In midwinter 1656, fourteen years after Galileo had died peacefully in his Tuscany home, still under house arrest for his views on the motion of the earth, armed men burst into the home of another subversive, the French Calvinist Isaac La Peyrère, and hauled him off to prison. Heresy hunters had dispatched them to deal with a threat to Christianity even greater than that of Galileo. After “enhanced interrogations” La Peyrère was escorted to Rome where, after an audience with the pope, he recanted his heresy, rejected his Calvinism, and joined the Roman Catholic Church.
In midwinter 2011 as I started work on this book, another scholar, this time an American Calvinist named John Schneider, was summoned by heresy hunters and interrogated for the same beliefs that had threatened La Peyrère.

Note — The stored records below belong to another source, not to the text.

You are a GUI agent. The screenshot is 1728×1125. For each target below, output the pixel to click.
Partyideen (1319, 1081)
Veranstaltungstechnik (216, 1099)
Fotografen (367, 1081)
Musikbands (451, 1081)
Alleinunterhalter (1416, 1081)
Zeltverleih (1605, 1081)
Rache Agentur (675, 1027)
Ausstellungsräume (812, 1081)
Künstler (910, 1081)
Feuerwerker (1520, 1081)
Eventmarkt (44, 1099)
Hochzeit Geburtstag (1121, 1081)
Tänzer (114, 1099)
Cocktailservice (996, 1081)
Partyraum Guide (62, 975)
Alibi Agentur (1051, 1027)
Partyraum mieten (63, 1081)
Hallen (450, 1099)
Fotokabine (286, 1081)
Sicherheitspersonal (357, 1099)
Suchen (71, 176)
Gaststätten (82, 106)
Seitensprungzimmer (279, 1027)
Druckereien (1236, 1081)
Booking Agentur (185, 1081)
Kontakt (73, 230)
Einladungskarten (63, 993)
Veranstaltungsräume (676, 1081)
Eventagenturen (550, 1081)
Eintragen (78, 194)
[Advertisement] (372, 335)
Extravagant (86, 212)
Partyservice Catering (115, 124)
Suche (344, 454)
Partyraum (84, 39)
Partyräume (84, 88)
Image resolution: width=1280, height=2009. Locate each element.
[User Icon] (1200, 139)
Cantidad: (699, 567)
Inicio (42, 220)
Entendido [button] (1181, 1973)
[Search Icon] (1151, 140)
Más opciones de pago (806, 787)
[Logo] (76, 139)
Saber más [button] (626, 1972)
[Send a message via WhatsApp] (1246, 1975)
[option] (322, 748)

The heresy was the status of the biblical Adam. La Peyrère got in trouble for his book Men before Adam, arguing that Adam was not the first man. While no historically celebrated trial accompanied Schneider’s interrogation, he, like Galileo and La Peyrère, still suffered serious consequences: he lost the job he had held—and loved—at Calvin College for a quarter century. His crime was a 2010 article “Recent Genetic Science and Christian Theology on Human Origins,” published in Perspectives on Science and Christian Faith, which suggested that not only was Adam not the first man but that he never existed.